We need to be delivering effective literacy instruction. We have this settled science on how most kids learn to read. I’m thankful that we are moving as a district towards auditing curriculums that have not been effective and have not been equitable, and looking towards professional development and implementing frameworks that are just a lot more scientifically sound.
We have to create conditions that allow us to retain and recruit more educators of color. I believe that having educators of color is one of the most important moves as far as equity. We are hearing clearly from educators of color that we have in our district right now, or who have taught recently in our district, that they are dealing with all of the stresses that all educators are dealing with plus myriad additional microaggressions, extra labor, social isolation. This is not a tenable workload, and it’s not a tenable working condition.
Going back to dismantling racism in the district being my biggest priority: Part of that is creating working conditions where educators of color can and want to be at work teaching our kids, and are well-supported. You create the plan for support and equity first, and then you invite folks into it. And that’s the way it has to be, because we don’t want to cause more harm.
Statewide, students have reported higher levels of mental health needs than before the pandemic. How do you think the district can better meet student mental health needs?
I really like Judy Brown, who came on a year and a half or so ago as our head of mental health support services in Minneapolis Public Schools. That team has to build out with the resources that they have so far, and again, with really close partnership from parents of color. We need to give them a chance to do what they’re doing.

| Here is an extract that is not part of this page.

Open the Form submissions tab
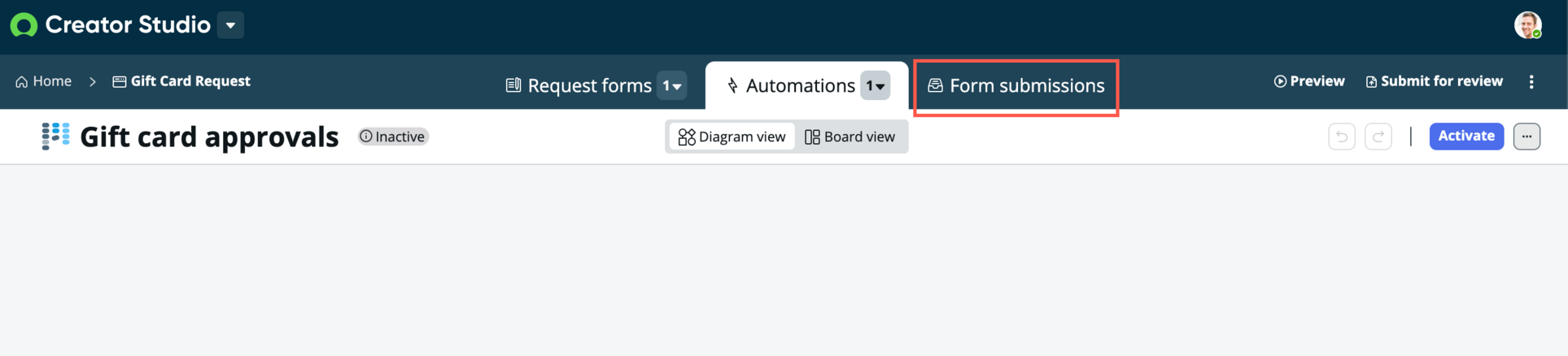 point(1016,85)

I also think we need to be better partnered with Hennepin County. Over the past couple of years, there’s been some really great disparity-reducing programming coming out of Hennepin County. Where the district is dealing with financial shortfalls, that’s where we can see what public programming is out there.
In two sentences, what’s another issue facing Minneapolis Public Schools we haven’t talked about and what’s your plan to tackle it?
Special education: many of the students who receive special education services in Minneapolis Public Schools are in a segregated setting, away from general education 40 percent or more of their day. Students of color, particularly Black students, are significantly overrepresented in those placements—and this is inequitable, it’s not in line with federal legislation and it’s feeding the school-to-prison pipeline; I’m very committed to interrupting it.